**WORK INSTRUCTIONS:**
An exact copy of the listing is required, with its pictures removed.

——

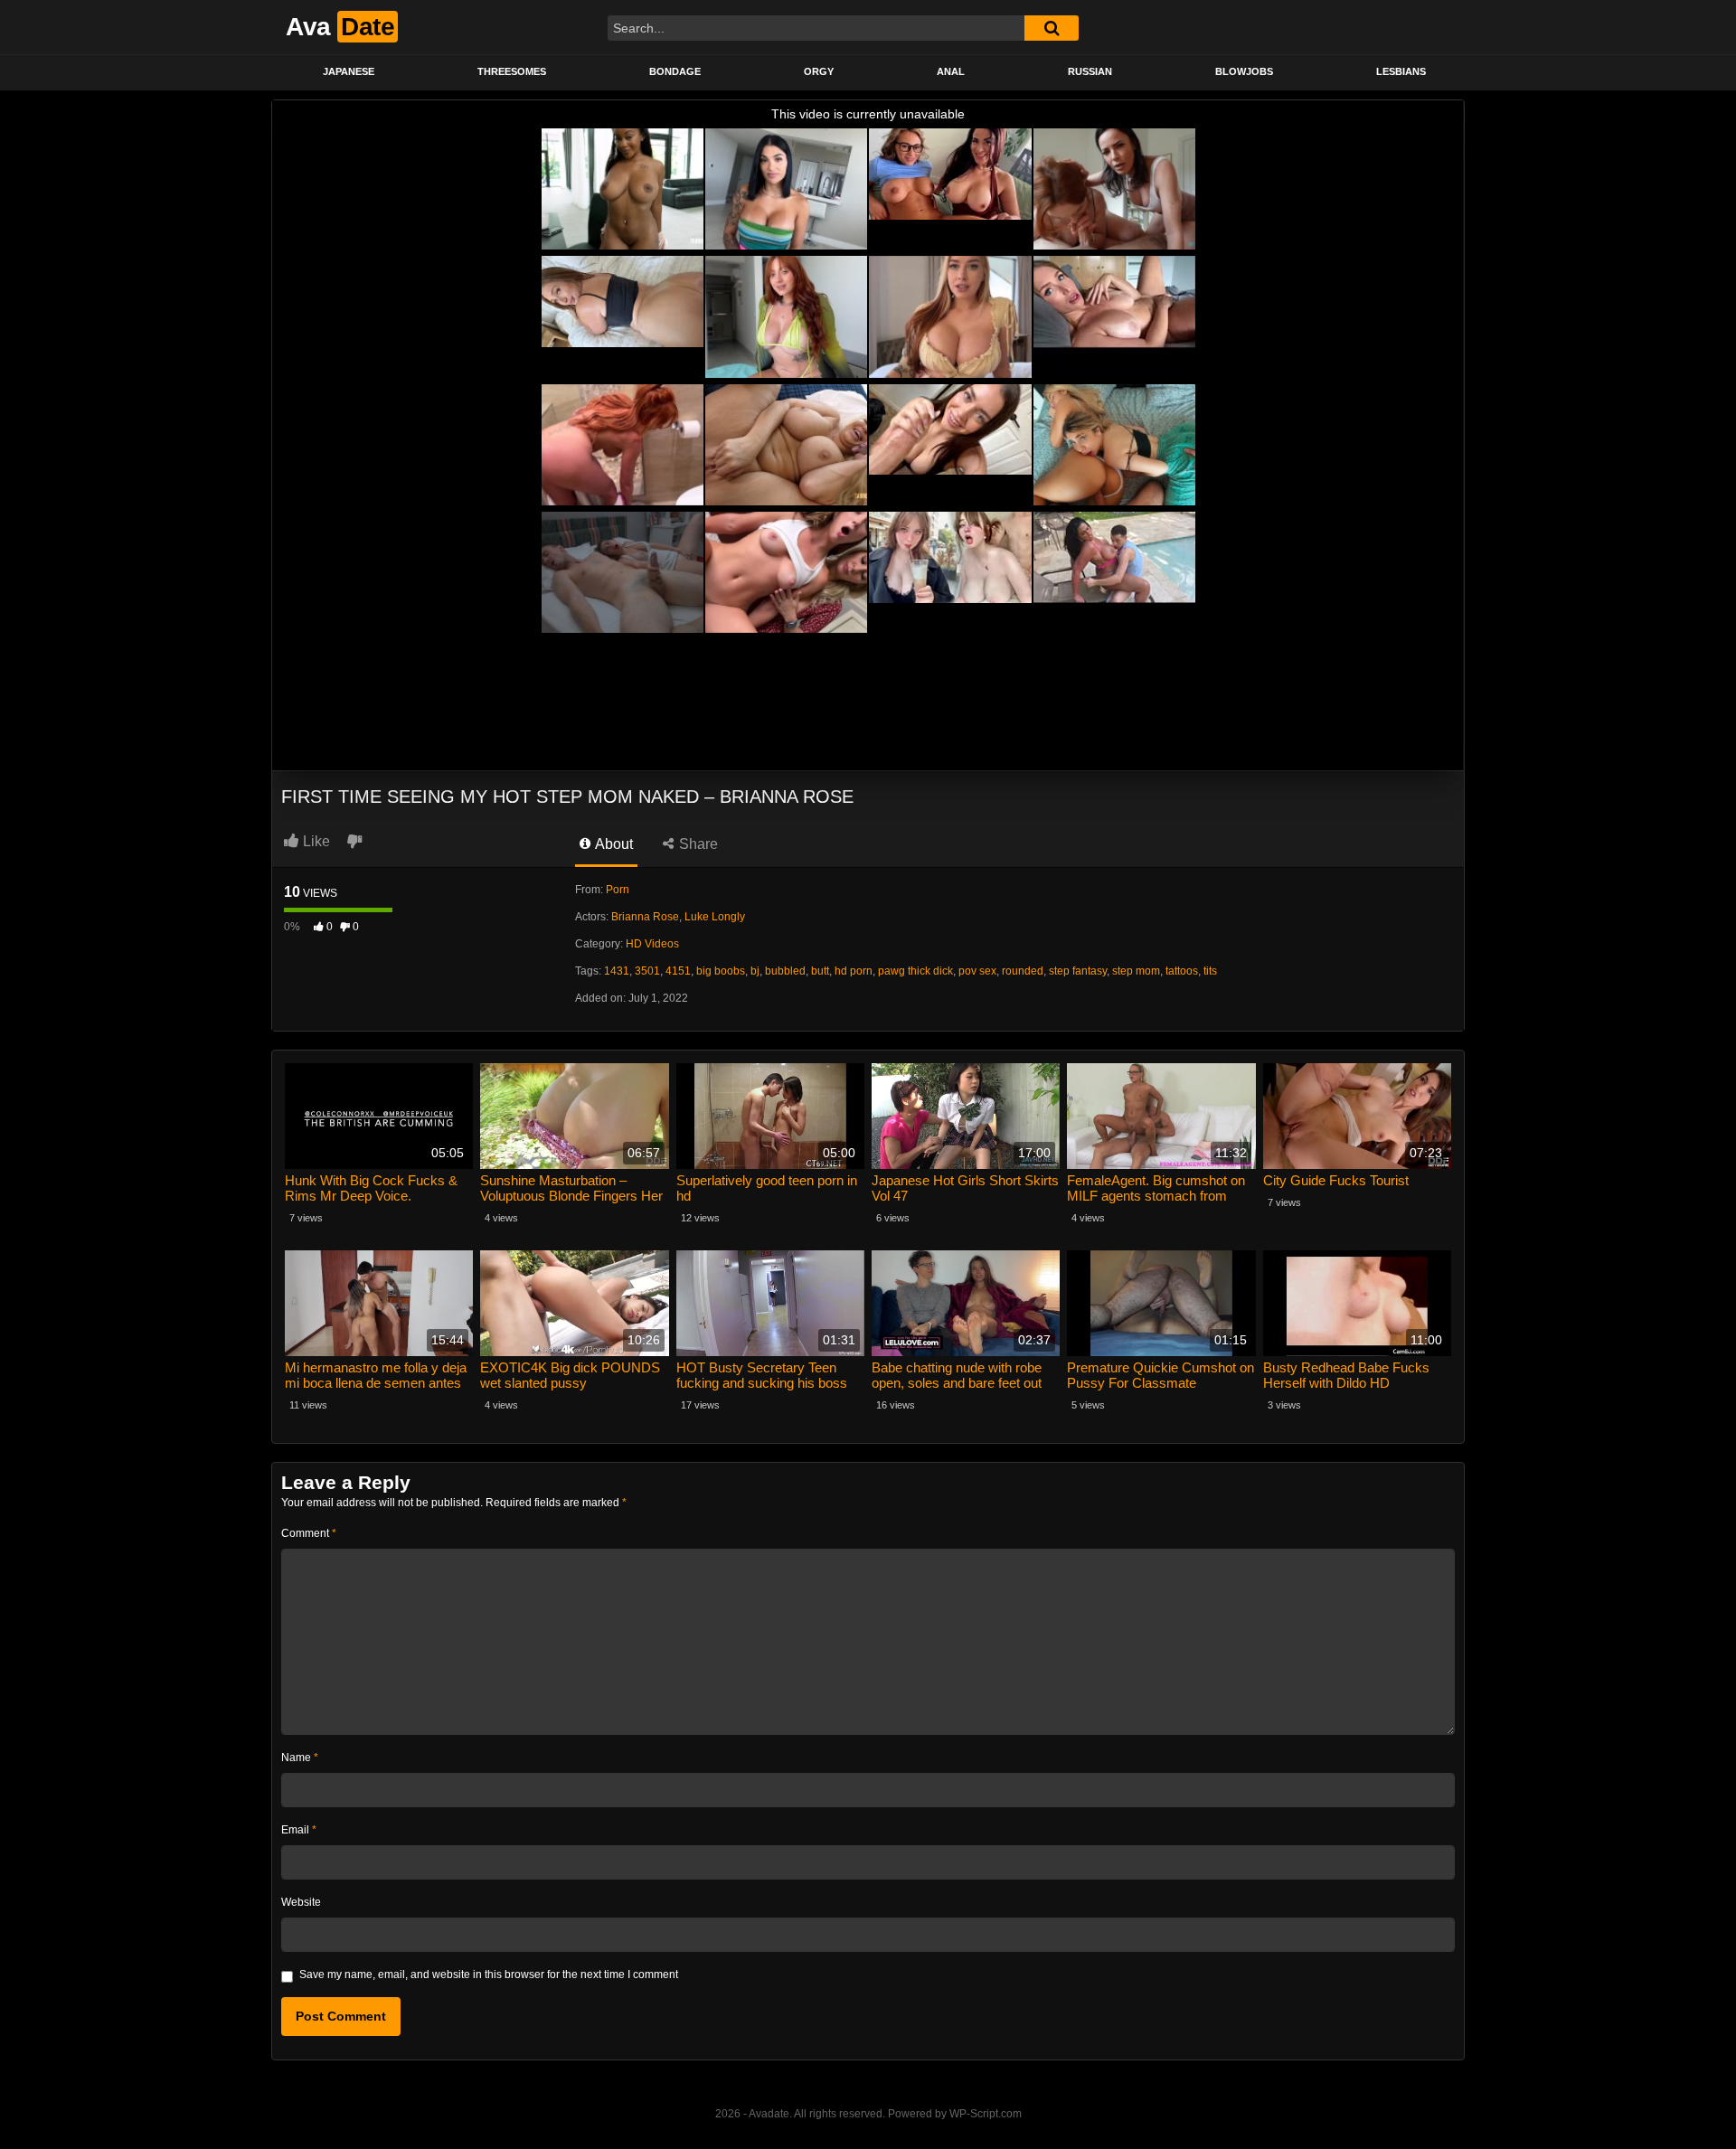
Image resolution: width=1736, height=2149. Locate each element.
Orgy (819, 71)
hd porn (854, 971)
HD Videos (652, 944)
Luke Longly (714, 916)
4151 (678, 971)
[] (1051, 28)
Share (696, 844)
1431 (616, 971)
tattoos (1181, 971)
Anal (951, 71)
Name (299, 1757)
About (612, 844)
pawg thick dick (915, 971)
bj (755, 971)
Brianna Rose (645, 916)
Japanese (348, 71)
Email (298, 1830)
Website (301, 1902)
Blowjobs (1244, 71)
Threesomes (511, 71)
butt (820, 971)
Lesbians (1401, 71)
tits (1210, 971)
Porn (617, 889)
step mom (1136, 971)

——

**TASK OUTPUT:**
Image resolution: width=1736, height=2149. Locate each element.
Orgy (819, 71)
hd porn (854, 971)
HD Videos (652, 944)
Luke Longly (714, 916)
4151 (678, 971)
[] (1051, 28)
Share (696, 844)
1431 (616, 971)
tattoos (1181, 971)
Anal (951, 71)
Name (299, 1757)
About (612, 844)
pawg thick dick (915, 971)
bj (755, 971)
Brianna Rose (645, 916)
Japanese (348, 71)
Email (298, 1830)
Website (301, 1902)
Blowjobs (1244, 71)
Threesomes (511, 71)
butt (820, 971)
Lesbians (1401, 71)
tits (1210, 971)
Porn (617, 889)
step mom (1136, 971)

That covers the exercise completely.